- [Task]:
Please format the entries below as a JSON list of strings, with one string for each line and blank lines left out.
☆ ☆ ☆ ☆ ☆
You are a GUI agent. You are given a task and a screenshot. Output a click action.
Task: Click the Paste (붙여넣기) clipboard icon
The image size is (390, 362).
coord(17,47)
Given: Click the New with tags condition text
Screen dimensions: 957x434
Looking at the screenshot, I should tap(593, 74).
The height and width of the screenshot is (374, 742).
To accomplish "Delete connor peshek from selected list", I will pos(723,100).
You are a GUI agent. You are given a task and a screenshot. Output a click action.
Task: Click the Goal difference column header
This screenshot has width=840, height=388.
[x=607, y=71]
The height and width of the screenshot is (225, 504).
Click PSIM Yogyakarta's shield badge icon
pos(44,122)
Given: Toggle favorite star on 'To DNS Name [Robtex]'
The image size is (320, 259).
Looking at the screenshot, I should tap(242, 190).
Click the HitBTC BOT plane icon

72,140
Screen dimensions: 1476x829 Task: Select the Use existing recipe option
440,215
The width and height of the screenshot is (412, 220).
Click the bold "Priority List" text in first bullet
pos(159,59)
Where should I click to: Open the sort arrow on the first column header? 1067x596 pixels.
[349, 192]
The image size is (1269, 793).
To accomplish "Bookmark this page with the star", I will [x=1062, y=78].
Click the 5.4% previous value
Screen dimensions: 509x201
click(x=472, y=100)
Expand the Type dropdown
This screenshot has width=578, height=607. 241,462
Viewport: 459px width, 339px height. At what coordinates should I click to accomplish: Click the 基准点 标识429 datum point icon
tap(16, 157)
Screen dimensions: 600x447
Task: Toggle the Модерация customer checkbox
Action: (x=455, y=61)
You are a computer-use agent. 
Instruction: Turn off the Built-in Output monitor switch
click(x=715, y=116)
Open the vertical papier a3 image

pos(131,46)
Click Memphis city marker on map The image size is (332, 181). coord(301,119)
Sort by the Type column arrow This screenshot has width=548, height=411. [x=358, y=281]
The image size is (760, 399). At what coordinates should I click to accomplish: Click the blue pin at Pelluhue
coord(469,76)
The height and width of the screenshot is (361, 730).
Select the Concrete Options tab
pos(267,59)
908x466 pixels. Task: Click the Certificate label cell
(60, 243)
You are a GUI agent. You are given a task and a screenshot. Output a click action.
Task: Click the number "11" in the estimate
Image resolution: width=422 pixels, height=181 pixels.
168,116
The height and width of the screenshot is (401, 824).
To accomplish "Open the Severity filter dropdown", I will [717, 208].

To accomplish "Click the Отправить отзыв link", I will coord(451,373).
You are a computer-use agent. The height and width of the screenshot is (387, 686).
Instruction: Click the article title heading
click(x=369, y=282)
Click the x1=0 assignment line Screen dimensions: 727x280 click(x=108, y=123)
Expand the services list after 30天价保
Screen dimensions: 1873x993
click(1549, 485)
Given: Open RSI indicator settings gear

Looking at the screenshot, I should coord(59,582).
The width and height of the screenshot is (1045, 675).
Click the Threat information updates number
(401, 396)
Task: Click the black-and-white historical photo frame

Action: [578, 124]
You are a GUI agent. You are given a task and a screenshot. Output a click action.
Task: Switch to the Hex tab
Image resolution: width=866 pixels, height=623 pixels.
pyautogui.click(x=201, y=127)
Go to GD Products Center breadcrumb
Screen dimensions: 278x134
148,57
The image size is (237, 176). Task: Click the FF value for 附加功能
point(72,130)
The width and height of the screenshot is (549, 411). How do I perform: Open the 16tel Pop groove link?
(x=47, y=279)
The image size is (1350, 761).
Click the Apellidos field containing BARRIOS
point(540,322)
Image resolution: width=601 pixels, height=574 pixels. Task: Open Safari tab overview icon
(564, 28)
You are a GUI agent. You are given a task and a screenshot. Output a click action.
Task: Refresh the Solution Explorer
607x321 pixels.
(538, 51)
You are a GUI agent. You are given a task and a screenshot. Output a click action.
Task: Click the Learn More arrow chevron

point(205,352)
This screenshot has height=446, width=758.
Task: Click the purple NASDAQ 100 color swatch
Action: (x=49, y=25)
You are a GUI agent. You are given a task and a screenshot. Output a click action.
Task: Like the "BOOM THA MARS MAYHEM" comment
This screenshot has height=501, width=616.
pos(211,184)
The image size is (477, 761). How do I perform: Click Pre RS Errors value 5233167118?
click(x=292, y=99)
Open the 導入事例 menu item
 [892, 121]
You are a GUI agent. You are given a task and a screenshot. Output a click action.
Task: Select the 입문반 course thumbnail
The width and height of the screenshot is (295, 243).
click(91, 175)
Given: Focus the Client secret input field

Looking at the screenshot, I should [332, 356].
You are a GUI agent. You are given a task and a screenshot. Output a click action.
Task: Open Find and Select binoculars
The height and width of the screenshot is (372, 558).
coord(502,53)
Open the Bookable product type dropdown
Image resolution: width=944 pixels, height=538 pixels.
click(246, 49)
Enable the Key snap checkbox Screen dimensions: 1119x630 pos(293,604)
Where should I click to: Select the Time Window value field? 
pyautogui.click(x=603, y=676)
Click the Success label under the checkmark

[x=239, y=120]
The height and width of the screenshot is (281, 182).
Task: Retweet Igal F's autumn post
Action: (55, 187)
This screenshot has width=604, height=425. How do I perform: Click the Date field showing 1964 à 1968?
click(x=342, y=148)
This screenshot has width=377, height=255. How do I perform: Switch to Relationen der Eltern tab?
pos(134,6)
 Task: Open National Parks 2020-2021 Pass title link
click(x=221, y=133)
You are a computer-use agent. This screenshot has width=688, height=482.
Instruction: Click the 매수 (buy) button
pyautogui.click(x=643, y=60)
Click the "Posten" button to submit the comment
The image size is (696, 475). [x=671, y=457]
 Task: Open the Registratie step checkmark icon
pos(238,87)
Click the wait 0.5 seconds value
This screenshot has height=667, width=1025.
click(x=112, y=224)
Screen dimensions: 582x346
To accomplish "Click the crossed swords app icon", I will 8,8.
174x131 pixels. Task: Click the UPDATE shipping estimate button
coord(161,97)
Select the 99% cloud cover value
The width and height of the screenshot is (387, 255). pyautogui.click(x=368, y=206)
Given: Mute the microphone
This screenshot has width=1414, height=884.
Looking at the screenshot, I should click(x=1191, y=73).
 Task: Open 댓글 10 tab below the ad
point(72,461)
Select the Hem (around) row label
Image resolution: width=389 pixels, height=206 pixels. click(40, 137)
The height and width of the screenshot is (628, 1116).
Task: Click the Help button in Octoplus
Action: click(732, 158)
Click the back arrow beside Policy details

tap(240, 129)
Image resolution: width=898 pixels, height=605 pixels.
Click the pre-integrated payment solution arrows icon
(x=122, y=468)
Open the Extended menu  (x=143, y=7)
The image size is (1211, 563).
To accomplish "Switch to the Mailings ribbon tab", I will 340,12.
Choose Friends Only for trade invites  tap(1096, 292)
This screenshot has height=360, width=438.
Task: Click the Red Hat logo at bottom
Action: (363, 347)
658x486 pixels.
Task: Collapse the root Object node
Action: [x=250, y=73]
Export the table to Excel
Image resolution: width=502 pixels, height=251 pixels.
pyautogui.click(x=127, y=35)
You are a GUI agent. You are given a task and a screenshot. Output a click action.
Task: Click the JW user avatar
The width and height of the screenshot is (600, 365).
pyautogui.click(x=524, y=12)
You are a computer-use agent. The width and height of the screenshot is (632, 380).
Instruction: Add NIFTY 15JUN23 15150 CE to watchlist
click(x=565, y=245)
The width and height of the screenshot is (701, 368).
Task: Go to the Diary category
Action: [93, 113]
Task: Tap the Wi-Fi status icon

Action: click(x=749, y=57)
☆ ☆ ☆ ☆ ☆
- [Answer to this exercise]:
[
  "You are a GUI agent. You are given a task and a screenshot. Output a click action.",
  "Task: Click the Paste (붙여넣기) clipboard icon",
  "The image size is (390, 362).",
  "coord(17,47)",
  "Given: Click the New with tags condition text",
  "Screen dimensions: 957x434",
  "Looking at the screenshot, I should tap(593, 74).",
  "The height and width of the screenshot is (374, 742).",
  "To accomplish \"Delete connor peshek from selected list\", I will pos(723,100).",
  "You are a GUI agent. You are given a task and a screenshot. Output a click action.",
  "Task: Click the Goal difference column header",
  "This screenshot has width=840, height=388.",
  "[x=607, y=71]",
  "The height and width of the screenshot is (225, 504).",
  "Click PSIM Yogyakarta's shield badge icon",
  "pos(44,122)",
  "Given: Toggle favorite star on 'To DNS Name [Robtex]'",
  "The image size is (320, 259).",
  "Looking at the screenshot, I should tap(242, 190).",
  "Click the HitBTC BOT plane icon",
  "72,140",
  "Screen dimensions: 1476x829 Task: Select the Use existing recipe option",
  "440,215",
  "The width and height of the screenshot is (412, 220).",
  "Click the bold \"Priority List\" text in first bullet",
  "pos(159,59)",
  "Where should I click to: Open the sort arrow on the first column header? 1067x596 pixels.",
  "[349, 192]",
  "The image size is (1269, 793).",
  "To accomplish \"Bookmark this page with the star\", I will [x=1062, y=78].",
  "Click the 5.4% previous value",
  "Screen dimensions: 509x201",
  "click(x=472, y=100)",
  "Expand the Type dropdown",
  "This screenshot has width=578, height=607. 241,462",
  "Viewport: 459px width, 339px height. At what coordinates should I click to accomplish: Click the 基准点 标识429 datum point icon",
  "tap(16, 157)",
  "Screen dimensions: 600x447",
  "Task: Toggle the Модерация customer checkbox",
  "Action: (x=455, y=61)",
  "You are a computer-use agent. ",
  "Instruction: Turn off the Built-in Output monitor switch",
  "click(x=715, y=116)",
  "Open the vertical papier a3 image",
  "pos(131,46)",
  "Click Memphis city marker on map The image size is (332, 181). coord(301,119)",
  "Sort by the Type column arrow This screenshot has width=548, height=411. [x=358, y=281]",
  "The image size is (760, 399). At what coordinates should I click to accomplish: Click the blue pin at Pelluhue",
  "coord(469,76)",
  "The height and width of the screenshot is (361, 730).",
  "Select the Concrete Options tab",
  "pos(267,59)",
  "908x466 pixels. Task: Click the Certificate label cell",
  "(60, 243)",
  "You are a GUI agent. You are given a task and a screenshot. Output a click action.",
  "Task: Click the number \"11\" in the estimate",
  "Image resolution: width=422 pixels, height=181 pixels.",
  "168,116",
  "The height and width of the screenshot is (401, 824).",
  "To accomplish \"Open the Severity filter dropdown\", I will [717, 208].",
  "To accomplish \"Click the Отправить отзыв link\", I will coord(451,373).",
  "You are a computer-use agent. The height and width of the screenshot is (387, 686).",
  "Instruction: Click the article title heading",
  "click(x=369, y=282)",
  "Click the x1=0 assignment line Screen dimensions: 727x280 click(x=108, y=123)",
  "Expand the services list after 30天价保",
  "Screen dimensions: 1873x993",
  "click(1549, 485)",
  "Given: Open RSI indicator settings gear",
  "Looking at the screenshot, I should coord(59,582).",
  "The width and height of the screenshot is (1045, 675).",
  "Click the Threat information updates number",
  "(401, 396)",
  "Task: Click the black-and-white historical photo frame",
  "Action: [578, 124]",
  "You are a GUI agent. You are given a task and a screenshot. Output a click action.",
  "Task: Switch to the Hex tab",
  "Image resolution: width=866 pixels, height=623 pixels.",
  "pyautogui.click(x=201, y=127)",
  "Go to GD Products Center breadcrumb",
  "Screen dimensions: 278x134",
  "148,57",
  "The image size is (237, 176). Task: Click the FF value for 附加功能",
  "point(72,130)",
  "The width and height of the screenshot is (549, 411). How do I perform: Open the 16tel Pop groove link?",
  "(x=47, y=279)",
  "The image size is (1350, 761).",
  "Click the Apellidos field containing BARRIOS",
  "point(540,322)",
  "Image resolution: width=601 pixels, height=574 pixels. Task: Open Safari tab overview icon",
  "(564, 28)",
  "You are a GUI agent. You are given a task and a screenshot. Output a click action.",
  "Task: Refresh the Solution Explorer",
  "607x321 pixels.",
  "(538, 51)",
  "You are a GUI agent. You are given a task and a screenshot. Output a click action.",
  "Task: Click the Learn More arrow chevron",
  "point(205,352)",
  "This screenshot has height=446, width=758.",
  "Task: Click the purple NASDAQ 100 color swatch",
  "Action: (x=49, y=25)",
  "You are a GUI agent. You are given a task and a screenshot. Output a click action.",
  "Task: Like the \"BOOM THA MARS MAYHEM\" comment",
  "This screenshot has height=501, width=616.",
  "pos(211,184)",
  "The image size is (477, 761). How do I perform: Click Pre RS Errors value 5233167118?",
  "click(x=292, y=99)",
  "Open the 導入事例 menu item",
  " [892, 121]",
  "You are a GUI agent. You are given a task and a screenshot. Output a click action.",
  "Task: Select the 입문반 course thumbnail",
  "The width and height of the screenshot is (295, 243).",
  "click(91, 175)",
  "Given: Focus the Client secret input field",
  "Looking at the screenshot, I should [332, 356].",
  "You are a GUI agent. You are given a task and a screenshot. Output a click action.",
  "Task: Open Find and Select binoculars",
  "The height and width of the screenshot is (372, 558).",
  "coord(502,53)",
  "Open the Bookable product type dropdown",
  "Image resolution: width=944 pixels, height=538 pixels.",
  "click(246, 49)",
  "Enable the Key snap checkbox Screen dimensions: 1119x630 pos(293,604)",
  "Where should I click to: Select the Time Window value field? ",
  "pyautogui.click(x=603, y=676)",
  "Click the Success label under the checkmark",
  "[x=239, y=120]",
  "The height and width of the screenshot is (281, 182).",
  "Task: Retweet Igal F's autumn post",
  "Action: (55, 187)",
  "This screenshot has width=604, height=425. How do I perform: Click the Date field showing 1964 à 1968?",
  "click(x=342, y=148)",
  "This screenshot has width=377, height=255. How do I perform: Switch to Relationen der Eltern tab?",
  "pos(134,6)",
  " Task: Open National Parks 2020-2021 Pass title link",
  "click(x=221, y=133)",
  "You are a computer-use agent. This screenshot has width=688, height=482.",
  "Instruction: Click the 매수 (buy) button",
  "pyautogui.click(x=643, y=60)",
  "Click the \"Posten\" button to submit the comment",
  "The image size is (696, 475). [x=671, y=457]",
  " Task: Open the Registratie step checkmark icon",
  "pos(238,87)",
  "Click the wait 0.5 seconds value",
  "This screenshot has height=667, width=1025.",
  "click(x=112, y=224)",
  "Screen dimensions: 582x346",
  "To accomplish \"Click the crossed swords app icon\", I will 8,8.",
  "174x131 pixels. Task: Click the UPDATE shipping estimate button",
  "coord(161,97)",
  "Select the 99% cloud cover value",
  "The width and height of the screenshot is (387, 255). pyautogui.click(x=368, y=206)",
  "Given: Mute the microphone",
  "This screenshot has width=1414, height=884.",
  "Looking at the screenshot, I should click(x=1191, y=73).",
  " Task: Open 댓글 10 tab below the ad",
  "point(72,461)",
  "Select the Hem (around) row label",
  "Image resolution: width=389 pixels, height=206 pixels. click(40, 137)",
  "The height and width of the screenshot is (628, 1116).",
  "Task: Click the Help button in Octoplus",
  "Action: click(732, 158)",
  "Click the back arrow beside Policy details",
  "tap(240, 129)",
  "Image resolution: width=898 pixels, height=605 pixels.",
  "Click the pre-integrated payment solution arrows icon",
  "(x=122, y=468)",
  "Open the Extended menu  (x=143, y=7)",
  "The image size is (1211, 563).",
  "To accomplish \"Switch to the Mailings ribbon tab\", I will 340,12.",
  "Choose Friends Only for trade invites  tap(1096, 292)",
  "This screenshot has height=360, width=438.",
  "Task: Click the Red Hat logo at bottom",
  "Action: (363, 347)",
  "658x486 pixels.",
  "Task: Collapse the root Object node",
  "Action: [x=250, y=73]",
  "Export the table to Excel",
  "Image resolution: width=502 pixels, height=251 pixels.",
  "pyautogui.click(x=127, y=35)",
  "You are a GUI agent. You are given a task and a screenshot. Output a click action.",
  "Task: Click the JW user avatar",
  "The width and height of the screenshot is (600, 365).",
  "pyautogui.click(x=524, y=12)",
  "You are a computer-use agent. The width and height of the screenshot is (632, 380).",
  "Instruction: Add NIFTY 15JUN23 15150 CE to watchlist",
  "click(x=565, y=245)",
  "The width and height of the screenshot is (701, 368).",
  "Task: Go to the Diary category",
  "Action: [93, 113]",
  "Task: Tap the Wi-Fi status icon",
  "Action: click(x=749, y=57)"
]